Much of that grumbling stems from Torreón’s “foundational myth” as a city of hardy immigrants who conquered the desert, said Javier Garza, a former newspaper editor in the city.
Before the massacre, Chinese migrants opened a bank, built a tram connecting Torreón with the neighbouring city of Gómez Palacios and ran most of the local laundries. Their farms fed the local population.
“The Chinese community [in Torreón] was the most prosperous [Chinese community] in Mexico,” Herbert said. “It wasn’t the most numerous, but it was the most prosperous.”
In his book The House of the Pain of Others: Chronicle of a Small Genocide, Herbert disputes the local narrative that the pogrom was a spontaneous uprising by poor Mexicans, arguing instead that anti-Chinese racism was rife in Torreón – and across the country. Herbert’s conclusions proved so controversial that he was unable to hold an event promoting the book in Torreón.
Not all locals participated in the massacre: some, including a local lumberyard owner sheltered Chinese residents from the mob.

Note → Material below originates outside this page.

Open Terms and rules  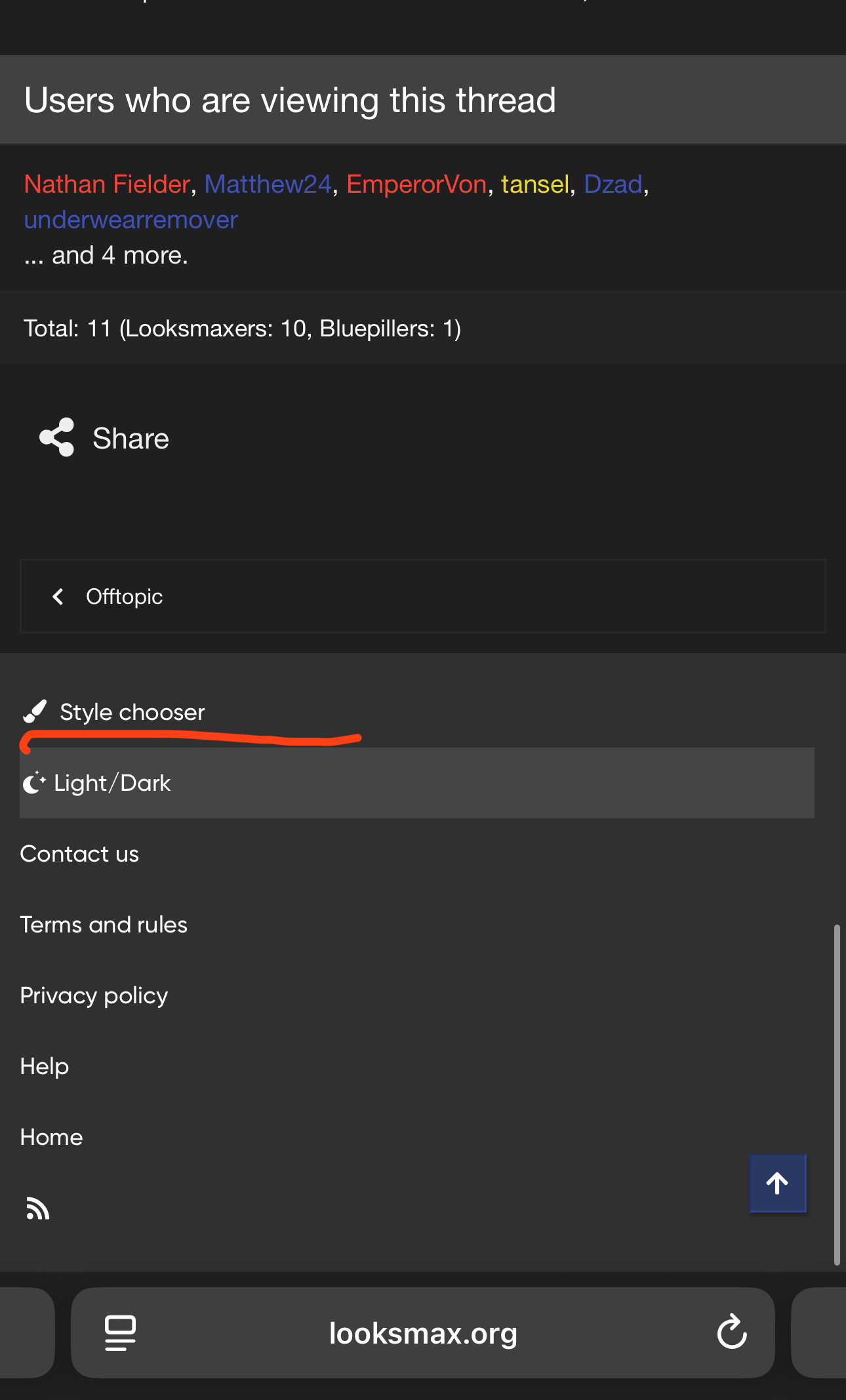point(104,925)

Most of the survivors fled Torreón, though some later returned, and the local Chinese community now numbers about 1,000.
Some in the Chinese community still seem reticent to speak of the massacre, even as they express pride in their role of building Torreón into a city famed for industry and agriculture.
“I think [Amlo’s] visit is important and the event merits this. But the [Chinese] community is not requesting it,” said Antonio Lee Chairez, 90, whose father Juan Lee survived the massacre with the help of neighbours.
“But it has to be positive [that he is coming] – because this was an outrage that nobody ever admitted.”